Ordinarily the opposition of an appellee to an appellant's motion to dismiss his appeal faces an uphill battle. Rule 42(b), Fed. R. App. P., plainly suggests that a court of appeals has broad discretion in responding favorably to such a motion. A favorable response is not required, however. I would not give a favorable response in this case. My reasons are as follows:

I am not certain of the basis on which the Supreme Court of California acted. Were it clear that the sole basis was independent state constitutional grounds I would grant the motion to dismiss. This would be done because the Supreme Court of California would have interpreted its constitution to command the State of California officials to pay the AFDC benefits sought here by the appellants without regard to whether or not federal law permitted the Secretary to conform to that practice and without regard to whether or not the State received matching funds from the United States. At this stage I am certain that this is not an inescapable interpretation of the Supreme Court of California's action.1  To the extent that court relied in whole or in part on an interpretation of 42 U.S.C. § 602(a) (38), the appeal before us is as alive and not moot as are the proceedings in the State of California. Under these circumstances the appeal before us should not be dismissed. Not being certain on precisely what basis the California Supreme Court acted the prudent course appears to me to be not to dismiss the appeal. To dismiss the appeal, as the majority does, amounts to an unwise form of abstention based on the proposition that abstention is proper when a possible interpretation of state constitutional law could render the meaning of federal law on which the federal case turns irrelevant. As mindful as I am of the interests of states, this strikes me as a more expansive use of the abstention doctrine than I believe wise.

My second reason is that it is very likely that a disposition of this appeal would expedite the resolution of the dispute between the class before us and the state and federal governments. However we might decide this case it cannot avoid impacting on all parties to the dispute. Even if the State of California is subject to a California constitutional mandate immune from federal interference, the State, following our decision, could move with greater sureness in resolving the financial problems that such a situation would create. And were we to uphold the appellants' interpretation of 42 U.S.C. § 602(a) (38), I cannot believe that this would not hasten the day of resolution of this dispute.

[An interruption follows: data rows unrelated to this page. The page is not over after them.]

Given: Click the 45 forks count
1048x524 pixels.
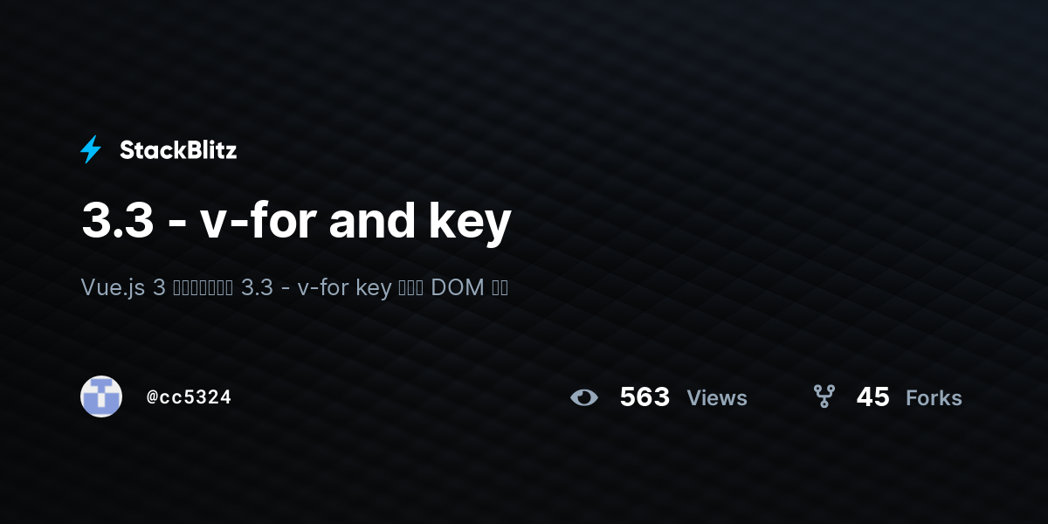Looking at the screenshot, I should click(x=872, y=397).
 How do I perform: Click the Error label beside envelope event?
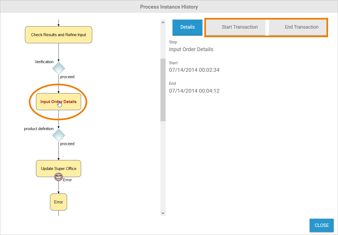tap(67, 180)
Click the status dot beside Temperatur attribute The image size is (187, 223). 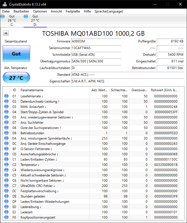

My third reason is that to dismiss this appeal at this time is to waste the effort of this court in expediting this appeal and deliberating for a period of several months. Our burdens are too great to embrace such profligacy with respect to our time. Counsel for appellants were engaged in the state litigation during the course of the litigation now before us. Frequently the use of state and federal forums simultaneously is possible; but counsel who choose such a course should anticipate that they might obtain two results which may be incompatible. In any event, the burden to be carried in obtaining a dismissal of an appeal in one, upon obtaining a favorable result in the other, should be substantial.

I, therefore, respectfully dissent.


The California Supreme Court's order reads as follows:

The appeal entitled Simon et al. v. McMahon, etc., et al., A032772, presently pending in the Court of Appeal, First Appellate District, Division One, is transferred to this court and a writ of supersedeas is issued directing the defendants to refrain from enforcing the operation of Welfare and Institutions Code section 11008.14 pending the disposition of the appeal. The appeal, A032772, is retransferred to the Court of Appeal, First Appellate District, Division One, for disposition on the merits.

The petition for review in A032285, is DENIED as moot.